Molecule heals cornea from potentially-blinding infections from Today@Wayne
December 17, 2021
Researchers at the Wayne State University School of Medicine have published a major breakthrough in understanding how to heal a cornea infected with bacteria associated with contact lens infections.
Thymosin beta 4 is a novel corneal wound-healing therapy awaiting review by the U.S. Food and Drug Administration. Associate Professor of Ophthalmology, Visual and Anatomical Sciences Elizabeth Berger, Ph.D., is the principal investigator seeking to understand just how a molecule called thymosin beta 4 promotes corneal healing from microbial keratitis. The potentially-blinding infectious disease can cause corneal opacification and perforation. For the most part, antibiotics can clear the bacteria, but clinicians are often left to rely upon the eye’s innate ability to heal itself beyond this point.

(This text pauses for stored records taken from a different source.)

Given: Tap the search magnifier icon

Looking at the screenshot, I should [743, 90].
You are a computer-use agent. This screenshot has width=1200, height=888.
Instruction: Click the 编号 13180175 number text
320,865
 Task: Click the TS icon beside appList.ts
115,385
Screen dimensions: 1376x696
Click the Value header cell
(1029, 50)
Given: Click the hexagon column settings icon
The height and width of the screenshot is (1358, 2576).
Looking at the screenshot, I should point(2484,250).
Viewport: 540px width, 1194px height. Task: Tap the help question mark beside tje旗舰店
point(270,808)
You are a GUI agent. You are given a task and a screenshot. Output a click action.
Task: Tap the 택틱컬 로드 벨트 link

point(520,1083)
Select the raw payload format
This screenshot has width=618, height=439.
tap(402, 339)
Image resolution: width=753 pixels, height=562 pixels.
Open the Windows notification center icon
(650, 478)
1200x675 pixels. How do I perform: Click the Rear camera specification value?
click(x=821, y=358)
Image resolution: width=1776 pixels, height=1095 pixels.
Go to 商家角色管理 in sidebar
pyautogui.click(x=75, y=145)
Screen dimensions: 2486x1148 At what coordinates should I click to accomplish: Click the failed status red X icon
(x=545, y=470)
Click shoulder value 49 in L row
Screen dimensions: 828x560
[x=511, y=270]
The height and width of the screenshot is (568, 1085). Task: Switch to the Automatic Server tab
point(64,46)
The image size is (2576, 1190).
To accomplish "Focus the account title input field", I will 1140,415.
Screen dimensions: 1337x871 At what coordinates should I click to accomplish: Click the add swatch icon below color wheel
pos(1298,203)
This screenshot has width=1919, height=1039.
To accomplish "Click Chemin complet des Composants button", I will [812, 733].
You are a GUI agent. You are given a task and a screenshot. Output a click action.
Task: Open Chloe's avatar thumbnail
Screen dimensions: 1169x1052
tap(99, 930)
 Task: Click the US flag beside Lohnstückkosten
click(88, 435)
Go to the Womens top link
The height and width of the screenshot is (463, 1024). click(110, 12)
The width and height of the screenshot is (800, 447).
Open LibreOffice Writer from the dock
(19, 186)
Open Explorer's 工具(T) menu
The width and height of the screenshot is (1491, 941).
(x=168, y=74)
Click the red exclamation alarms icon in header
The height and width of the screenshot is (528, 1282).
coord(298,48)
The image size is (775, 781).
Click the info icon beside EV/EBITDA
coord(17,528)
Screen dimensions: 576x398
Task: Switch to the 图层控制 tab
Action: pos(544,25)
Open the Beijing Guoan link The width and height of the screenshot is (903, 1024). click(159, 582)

“Our lab is working toward developing thymosin beta-4 (Tβ4) as a therapy to be used with antibiotics to further heal the eye after corneal infection,” Dr. Berger said. “To better understand how Tβ4 works, the current study looks at a key inflammatory cell, the macrophage, that is involved in the cornea’s response to infection. In this study, we show how Tβ4 regulates macrophage infiltration, activation and function to help restore corneal structure and function after infection.”
“Adjunctive Thymosin Beta-4 Treatment Influences MΦ Effector Cell Function to Improve Disease Outcome in Pseudomonas aeruginosa-Induced Keratitis,” is published in the International Journal of Molecular Sciences.
Her colleague, Gabriel Sosne, M.D., an associate professor of Ophthalmology, Visual and Anatomical Sciences and a corneal specialist, is the co-principal investigator.
The findings are especially important in developing Tβ4 for use in the clinical setting.
“This molecule is not just a wound-healing molecule, it influences key inflammatory cells to enhance inflammatory resolution. Further, this work highlights the off-target influence of antibiotics on the host response that extend beyond well-known bactericidal effects,” Dr. Berger said. “Adjunct Tβ4 treatment offers a more efficacious option for treating bacterial keratitis without the risks associated with steroids.”
The project sets the stage for future work regarding Tβ4, as well as the widely-used antibiotic ciprofloxacin. The researchers were surprised by the off-target effects of ciprofloxacin on the host response. “This antibiotic was found to be cytotoxic at concentrations used clinically and enhance activation of inflammatory macrophages,” Dr. Berger said.
They are now looking at the effects of adjunct Tβ4 treatment on PMNs, a type of immune cell that has granules (small particles) with enzymes that are released during infections, allergic reactions and asthma, and the major cellular infiltrate into the cornea following infection. “Most exciting, we are planning to submit a clinical trial for Tβ4 in the treatment of bacterial keratitis,” she said.
The Berger lab team of researchers included Ebrahim Abdul Shukkur, Ph.D.; lab manager Tommy Carion; graduate students Yuxin Wang and Ashten Stambersky; medical student Jeff Win; and undergraduate student Thanzeela Ebrahim.
“The collaboration with corneal specialist Dr. Sosne has been essential to developing this peptide as a treatment, as well. Everyone does a wonderful job in contributing to the success of this project,” Dr. Berger added.